• [The task] Copy out the data from the line with "Where should I click to: Open the Default" through the line with "Looking at the screenshot, I should pos(30,16).", reproducing each line unchanged.

--*--

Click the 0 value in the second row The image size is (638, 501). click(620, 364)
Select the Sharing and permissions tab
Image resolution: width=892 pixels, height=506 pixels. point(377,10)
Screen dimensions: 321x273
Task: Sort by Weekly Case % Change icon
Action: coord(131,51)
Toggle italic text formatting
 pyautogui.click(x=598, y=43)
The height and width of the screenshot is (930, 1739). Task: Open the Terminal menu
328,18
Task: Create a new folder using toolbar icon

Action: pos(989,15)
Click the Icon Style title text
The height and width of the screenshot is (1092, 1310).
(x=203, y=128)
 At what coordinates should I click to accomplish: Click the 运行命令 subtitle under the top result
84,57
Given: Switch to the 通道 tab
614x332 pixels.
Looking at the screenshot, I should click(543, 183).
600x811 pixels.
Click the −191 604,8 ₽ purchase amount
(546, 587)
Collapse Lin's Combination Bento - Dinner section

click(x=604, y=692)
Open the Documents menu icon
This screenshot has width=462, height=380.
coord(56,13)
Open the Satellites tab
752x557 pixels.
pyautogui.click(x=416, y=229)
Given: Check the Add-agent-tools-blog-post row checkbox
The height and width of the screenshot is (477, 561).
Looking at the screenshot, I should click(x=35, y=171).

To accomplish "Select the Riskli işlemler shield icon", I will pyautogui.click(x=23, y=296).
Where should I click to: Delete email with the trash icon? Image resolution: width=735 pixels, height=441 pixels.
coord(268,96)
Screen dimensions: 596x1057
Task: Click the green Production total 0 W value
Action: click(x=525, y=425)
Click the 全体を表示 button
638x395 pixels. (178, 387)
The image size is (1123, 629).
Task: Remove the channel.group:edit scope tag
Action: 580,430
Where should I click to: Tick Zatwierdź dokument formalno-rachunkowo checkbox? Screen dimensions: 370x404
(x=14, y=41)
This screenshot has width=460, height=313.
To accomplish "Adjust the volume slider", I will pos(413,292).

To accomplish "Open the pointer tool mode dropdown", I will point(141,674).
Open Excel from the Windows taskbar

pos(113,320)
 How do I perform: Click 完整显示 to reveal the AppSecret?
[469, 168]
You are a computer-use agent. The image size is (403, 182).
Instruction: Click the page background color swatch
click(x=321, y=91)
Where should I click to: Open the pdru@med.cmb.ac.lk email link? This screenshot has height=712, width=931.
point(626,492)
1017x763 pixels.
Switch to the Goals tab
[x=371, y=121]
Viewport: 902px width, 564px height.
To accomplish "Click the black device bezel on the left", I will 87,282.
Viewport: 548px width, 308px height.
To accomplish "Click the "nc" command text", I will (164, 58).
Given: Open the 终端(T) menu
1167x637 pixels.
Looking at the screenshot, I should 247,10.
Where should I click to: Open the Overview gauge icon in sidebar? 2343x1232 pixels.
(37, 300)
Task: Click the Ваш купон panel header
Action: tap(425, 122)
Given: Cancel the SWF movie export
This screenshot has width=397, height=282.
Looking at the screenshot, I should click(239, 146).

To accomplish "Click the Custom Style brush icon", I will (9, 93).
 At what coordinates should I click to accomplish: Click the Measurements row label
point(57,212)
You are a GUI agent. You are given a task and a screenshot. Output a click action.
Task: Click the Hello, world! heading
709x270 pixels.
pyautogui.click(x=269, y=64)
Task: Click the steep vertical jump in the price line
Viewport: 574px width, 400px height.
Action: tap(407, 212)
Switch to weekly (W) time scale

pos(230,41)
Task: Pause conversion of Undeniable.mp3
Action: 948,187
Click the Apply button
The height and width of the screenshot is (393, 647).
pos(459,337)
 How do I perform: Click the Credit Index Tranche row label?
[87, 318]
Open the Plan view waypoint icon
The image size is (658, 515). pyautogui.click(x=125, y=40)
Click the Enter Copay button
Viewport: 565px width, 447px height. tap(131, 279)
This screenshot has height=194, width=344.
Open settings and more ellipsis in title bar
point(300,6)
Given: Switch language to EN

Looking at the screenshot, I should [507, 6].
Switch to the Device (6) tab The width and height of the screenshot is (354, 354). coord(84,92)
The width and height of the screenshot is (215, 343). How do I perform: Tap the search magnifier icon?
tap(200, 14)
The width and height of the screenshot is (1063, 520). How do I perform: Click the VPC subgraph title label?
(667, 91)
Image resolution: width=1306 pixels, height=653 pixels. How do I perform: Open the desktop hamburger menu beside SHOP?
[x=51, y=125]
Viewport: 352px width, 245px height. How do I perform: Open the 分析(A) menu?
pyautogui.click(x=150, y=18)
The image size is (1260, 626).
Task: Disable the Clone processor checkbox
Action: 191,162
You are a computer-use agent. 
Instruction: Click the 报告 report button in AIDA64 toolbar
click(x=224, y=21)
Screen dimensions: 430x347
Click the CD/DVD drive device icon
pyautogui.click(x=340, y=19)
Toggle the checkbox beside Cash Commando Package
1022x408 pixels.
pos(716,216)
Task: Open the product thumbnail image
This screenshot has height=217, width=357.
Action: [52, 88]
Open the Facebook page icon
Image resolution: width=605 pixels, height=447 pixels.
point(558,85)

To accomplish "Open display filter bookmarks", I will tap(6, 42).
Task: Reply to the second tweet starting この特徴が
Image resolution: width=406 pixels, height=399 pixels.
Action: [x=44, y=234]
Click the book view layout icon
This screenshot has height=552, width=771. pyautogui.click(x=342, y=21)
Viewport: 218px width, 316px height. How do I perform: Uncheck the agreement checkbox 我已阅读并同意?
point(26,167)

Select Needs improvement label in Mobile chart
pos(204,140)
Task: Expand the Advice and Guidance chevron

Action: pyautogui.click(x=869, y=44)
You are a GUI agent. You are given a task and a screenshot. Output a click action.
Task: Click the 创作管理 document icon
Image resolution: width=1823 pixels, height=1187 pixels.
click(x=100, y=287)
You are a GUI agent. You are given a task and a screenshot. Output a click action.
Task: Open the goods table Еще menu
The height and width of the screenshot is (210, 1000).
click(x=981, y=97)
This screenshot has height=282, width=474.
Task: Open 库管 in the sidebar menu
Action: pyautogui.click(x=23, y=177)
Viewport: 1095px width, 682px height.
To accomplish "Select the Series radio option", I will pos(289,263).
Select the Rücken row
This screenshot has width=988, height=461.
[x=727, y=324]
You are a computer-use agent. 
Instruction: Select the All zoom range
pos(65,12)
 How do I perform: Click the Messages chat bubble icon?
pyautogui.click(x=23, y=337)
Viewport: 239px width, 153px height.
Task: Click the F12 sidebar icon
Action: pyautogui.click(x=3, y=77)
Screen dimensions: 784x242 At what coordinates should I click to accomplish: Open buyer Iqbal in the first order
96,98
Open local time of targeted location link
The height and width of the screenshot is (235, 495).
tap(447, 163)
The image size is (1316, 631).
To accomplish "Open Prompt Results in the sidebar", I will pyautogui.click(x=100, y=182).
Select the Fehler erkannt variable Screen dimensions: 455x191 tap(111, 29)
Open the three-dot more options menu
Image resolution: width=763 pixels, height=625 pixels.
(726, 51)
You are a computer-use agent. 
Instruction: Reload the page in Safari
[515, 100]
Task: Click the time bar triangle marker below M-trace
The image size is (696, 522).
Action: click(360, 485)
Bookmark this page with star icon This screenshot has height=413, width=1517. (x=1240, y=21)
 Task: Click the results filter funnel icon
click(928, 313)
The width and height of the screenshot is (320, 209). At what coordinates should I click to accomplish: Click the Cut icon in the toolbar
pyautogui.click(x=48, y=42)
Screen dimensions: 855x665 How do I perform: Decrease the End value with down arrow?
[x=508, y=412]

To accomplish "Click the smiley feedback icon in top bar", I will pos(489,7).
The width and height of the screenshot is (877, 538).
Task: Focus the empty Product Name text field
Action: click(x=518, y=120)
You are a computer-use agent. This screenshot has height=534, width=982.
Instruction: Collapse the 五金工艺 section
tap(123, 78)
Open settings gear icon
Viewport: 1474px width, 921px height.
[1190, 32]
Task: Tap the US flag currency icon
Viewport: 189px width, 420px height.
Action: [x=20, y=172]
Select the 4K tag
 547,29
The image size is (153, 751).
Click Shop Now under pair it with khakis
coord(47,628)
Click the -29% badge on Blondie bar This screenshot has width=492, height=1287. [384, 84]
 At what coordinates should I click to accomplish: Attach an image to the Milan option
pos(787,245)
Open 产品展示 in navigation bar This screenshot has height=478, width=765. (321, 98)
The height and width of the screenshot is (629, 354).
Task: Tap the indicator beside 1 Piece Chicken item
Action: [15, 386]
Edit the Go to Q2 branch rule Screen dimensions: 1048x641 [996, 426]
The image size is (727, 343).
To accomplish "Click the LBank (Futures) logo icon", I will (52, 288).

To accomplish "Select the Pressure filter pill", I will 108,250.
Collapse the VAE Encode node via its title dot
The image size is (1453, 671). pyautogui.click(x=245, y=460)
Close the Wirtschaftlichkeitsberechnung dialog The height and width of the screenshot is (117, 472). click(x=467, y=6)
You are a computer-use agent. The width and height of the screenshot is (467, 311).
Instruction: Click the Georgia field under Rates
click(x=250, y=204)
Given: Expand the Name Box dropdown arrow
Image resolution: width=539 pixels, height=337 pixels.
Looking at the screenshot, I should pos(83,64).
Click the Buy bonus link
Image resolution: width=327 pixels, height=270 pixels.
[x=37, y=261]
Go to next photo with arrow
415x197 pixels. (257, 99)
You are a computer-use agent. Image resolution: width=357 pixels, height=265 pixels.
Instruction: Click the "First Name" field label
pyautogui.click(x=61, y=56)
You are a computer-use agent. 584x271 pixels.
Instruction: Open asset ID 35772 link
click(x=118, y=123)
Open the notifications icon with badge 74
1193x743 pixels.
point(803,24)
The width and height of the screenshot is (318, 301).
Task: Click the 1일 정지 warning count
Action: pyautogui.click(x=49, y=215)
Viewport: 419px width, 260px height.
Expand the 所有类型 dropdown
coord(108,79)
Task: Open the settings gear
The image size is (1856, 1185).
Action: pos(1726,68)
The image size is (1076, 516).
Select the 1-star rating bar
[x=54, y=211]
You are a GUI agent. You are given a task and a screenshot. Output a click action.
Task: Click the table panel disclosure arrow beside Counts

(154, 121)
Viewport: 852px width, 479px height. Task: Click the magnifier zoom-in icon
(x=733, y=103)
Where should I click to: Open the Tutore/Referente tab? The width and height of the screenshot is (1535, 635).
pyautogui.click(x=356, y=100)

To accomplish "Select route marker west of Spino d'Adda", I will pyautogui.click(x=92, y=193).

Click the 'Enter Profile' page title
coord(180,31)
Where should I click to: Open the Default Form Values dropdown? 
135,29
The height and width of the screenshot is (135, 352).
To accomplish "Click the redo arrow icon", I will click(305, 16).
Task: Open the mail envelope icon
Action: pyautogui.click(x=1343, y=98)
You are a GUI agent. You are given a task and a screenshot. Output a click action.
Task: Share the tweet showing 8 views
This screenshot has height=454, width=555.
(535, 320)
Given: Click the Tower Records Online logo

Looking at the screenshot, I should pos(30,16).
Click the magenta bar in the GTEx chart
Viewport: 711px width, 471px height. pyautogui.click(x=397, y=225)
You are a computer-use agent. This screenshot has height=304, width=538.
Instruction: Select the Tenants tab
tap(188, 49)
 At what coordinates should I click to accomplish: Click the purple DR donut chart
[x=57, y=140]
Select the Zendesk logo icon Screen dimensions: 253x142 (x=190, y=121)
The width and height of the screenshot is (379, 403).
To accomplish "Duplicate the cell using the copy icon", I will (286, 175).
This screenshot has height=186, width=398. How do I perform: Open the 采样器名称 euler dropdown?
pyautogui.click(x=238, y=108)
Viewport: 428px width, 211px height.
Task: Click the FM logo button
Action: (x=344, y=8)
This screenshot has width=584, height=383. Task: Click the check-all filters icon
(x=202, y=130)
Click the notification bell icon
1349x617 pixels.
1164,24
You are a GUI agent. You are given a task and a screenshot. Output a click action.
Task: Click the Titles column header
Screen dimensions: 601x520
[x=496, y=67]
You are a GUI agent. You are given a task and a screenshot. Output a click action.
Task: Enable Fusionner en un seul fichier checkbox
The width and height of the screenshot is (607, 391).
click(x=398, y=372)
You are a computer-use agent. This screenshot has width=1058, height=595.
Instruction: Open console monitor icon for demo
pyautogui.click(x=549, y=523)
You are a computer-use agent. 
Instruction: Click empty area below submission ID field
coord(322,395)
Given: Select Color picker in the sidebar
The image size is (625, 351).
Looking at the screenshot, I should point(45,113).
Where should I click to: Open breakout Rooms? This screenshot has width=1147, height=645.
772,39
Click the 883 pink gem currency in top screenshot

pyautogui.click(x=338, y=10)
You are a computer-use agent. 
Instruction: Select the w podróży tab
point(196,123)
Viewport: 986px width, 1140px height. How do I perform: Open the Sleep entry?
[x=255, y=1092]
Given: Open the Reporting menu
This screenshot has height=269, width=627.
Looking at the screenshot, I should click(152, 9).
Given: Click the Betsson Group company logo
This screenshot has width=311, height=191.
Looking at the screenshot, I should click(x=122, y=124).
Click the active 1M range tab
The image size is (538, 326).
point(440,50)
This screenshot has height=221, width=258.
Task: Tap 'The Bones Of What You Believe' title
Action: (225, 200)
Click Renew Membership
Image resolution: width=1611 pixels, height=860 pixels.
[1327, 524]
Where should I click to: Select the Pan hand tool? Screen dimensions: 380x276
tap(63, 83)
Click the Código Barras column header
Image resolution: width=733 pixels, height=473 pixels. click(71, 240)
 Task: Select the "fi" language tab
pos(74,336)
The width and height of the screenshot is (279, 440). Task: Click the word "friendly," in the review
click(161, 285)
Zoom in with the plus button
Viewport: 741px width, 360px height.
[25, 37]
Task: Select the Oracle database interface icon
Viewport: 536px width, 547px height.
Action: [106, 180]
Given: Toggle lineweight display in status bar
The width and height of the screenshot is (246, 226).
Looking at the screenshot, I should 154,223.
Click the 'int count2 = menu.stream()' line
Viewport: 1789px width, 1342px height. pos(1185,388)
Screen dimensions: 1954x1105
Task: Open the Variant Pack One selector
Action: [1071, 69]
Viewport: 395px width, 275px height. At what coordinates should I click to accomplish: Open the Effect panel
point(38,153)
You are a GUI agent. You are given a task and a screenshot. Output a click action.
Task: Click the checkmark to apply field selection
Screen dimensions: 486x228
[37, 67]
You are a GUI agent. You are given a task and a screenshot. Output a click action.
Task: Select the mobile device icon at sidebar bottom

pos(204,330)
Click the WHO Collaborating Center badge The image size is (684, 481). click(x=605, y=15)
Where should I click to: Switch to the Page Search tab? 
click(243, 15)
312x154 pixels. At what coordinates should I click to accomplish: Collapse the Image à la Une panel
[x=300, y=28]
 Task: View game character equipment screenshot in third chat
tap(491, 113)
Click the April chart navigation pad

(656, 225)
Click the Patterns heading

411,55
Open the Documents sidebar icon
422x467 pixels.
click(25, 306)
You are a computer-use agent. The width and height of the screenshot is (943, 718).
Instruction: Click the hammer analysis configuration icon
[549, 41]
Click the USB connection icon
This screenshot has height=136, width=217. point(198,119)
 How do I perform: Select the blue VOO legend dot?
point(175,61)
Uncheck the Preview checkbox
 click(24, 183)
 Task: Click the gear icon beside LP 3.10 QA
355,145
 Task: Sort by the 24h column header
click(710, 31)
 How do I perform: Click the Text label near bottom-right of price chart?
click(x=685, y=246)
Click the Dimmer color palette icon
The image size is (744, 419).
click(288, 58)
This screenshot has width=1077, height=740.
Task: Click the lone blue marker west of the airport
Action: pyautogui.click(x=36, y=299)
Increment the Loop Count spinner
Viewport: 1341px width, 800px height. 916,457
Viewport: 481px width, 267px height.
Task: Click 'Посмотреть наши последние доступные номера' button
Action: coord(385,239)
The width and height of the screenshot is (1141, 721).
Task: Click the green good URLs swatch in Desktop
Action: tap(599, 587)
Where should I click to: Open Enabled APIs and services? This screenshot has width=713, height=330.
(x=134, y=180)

--*--

• [Output of the exercise]
Where should I click to: Open the Default Form Values dropdown? 
135,29
The height and width of the screenshot is (135, 352).
To accomplish "Click the redo arrow icon", I will click(305, 16).
Task: Open the mail envelope icon
Action: pyautogui.click(x=1343, y=98)
You are a GUI agent. You are given a task and a screenshot. Output a click action.
Task: Share the tweet showing 8 views
This screenshot has height=454, width=555.
(535, 320)
Given: Click the Tower Records Online logo

Looking at the screenshot, I should pos(30,16).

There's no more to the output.